Here we're asked what balances two groups of C + 3 S. Think of this as unpacking the boxes on the left. Each box contains one C and 3 S. If we take everything out of the two boxes, we'll have 2 C in total. We'll also have two groups of three S's, which is 6 S altogether.

So two groups of C plus 3 S equals 2 C + 6 S. This is the distributive property.

What balances four groups of t + 5? We can distribute the four to each term inside the parenthesis. First we have four groups of t or 4 t. Then we have four groups of five which gives us 20.

So four groups of t + 5 can be rewritten as 4 t + 20.

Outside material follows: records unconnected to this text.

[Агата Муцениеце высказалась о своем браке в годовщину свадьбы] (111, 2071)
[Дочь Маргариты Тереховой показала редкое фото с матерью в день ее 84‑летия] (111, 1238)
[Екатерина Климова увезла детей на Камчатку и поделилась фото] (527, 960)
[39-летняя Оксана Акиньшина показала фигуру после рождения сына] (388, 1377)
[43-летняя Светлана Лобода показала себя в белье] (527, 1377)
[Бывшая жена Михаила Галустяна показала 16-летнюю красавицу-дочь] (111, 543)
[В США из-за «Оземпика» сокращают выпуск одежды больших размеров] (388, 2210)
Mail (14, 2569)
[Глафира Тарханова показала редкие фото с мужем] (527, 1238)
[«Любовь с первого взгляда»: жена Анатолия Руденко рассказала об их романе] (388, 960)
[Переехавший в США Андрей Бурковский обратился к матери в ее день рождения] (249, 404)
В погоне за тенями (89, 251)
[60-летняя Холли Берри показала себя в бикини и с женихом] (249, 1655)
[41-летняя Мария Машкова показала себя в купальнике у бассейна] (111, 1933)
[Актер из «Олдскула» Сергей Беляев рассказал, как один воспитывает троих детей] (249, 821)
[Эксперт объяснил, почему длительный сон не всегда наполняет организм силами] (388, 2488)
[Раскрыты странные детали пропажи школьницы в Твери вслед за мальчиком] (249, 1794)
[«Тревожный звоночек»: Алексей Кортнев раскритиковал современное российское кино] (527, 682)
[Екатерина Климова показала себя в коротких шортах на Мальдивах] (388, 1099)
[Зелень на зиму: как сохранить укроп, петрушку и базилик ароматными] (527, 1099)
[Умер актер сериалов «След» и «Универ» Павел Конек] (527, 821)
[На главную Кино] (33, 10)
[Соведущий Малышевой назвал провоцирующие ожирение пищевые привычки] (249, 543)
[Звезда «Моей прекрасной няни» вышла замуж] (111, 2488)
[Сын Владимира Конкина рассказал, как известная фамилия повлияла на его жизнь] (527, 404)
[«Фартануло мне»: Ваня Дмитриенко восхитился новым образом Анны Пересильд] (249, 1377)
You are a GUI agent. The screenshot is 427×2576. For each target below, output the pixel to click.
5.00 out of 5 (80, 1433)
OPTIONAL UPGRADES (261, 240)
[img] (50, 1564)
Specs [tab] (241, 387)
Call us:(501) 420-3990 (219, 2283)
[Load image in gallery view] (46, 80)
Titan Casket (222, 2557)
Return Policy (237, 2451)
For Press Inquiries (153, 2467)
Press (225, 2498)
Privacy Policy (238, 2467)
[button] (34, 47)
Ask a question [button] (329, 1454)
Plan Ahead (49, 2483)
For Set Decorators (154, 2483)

Here's another example. What balances two groups of 3 C + 7? Let's distribute the two.

2 * 3 C gives us 6 C. Next, 2 * 7 gives us 14. So, two groups of 3 C + 7 = 6 C + 14.

Let's do one more. This time we have three groups of 3 S + T. Applying the distributive property again, we multiply the 3 by each term inside. 3 * 3 s gives us 9 s and 3 * t gives us 3t. Our rewritten expression is 9 s + 3 t.

We've learned how to rewrite expressions by unpacking them using the distributive property. Instead of dividing first, we can multiply the number outside the parenthesis by each term inside. This changes the equation into a different but equivalent form, which should make it easier to solve.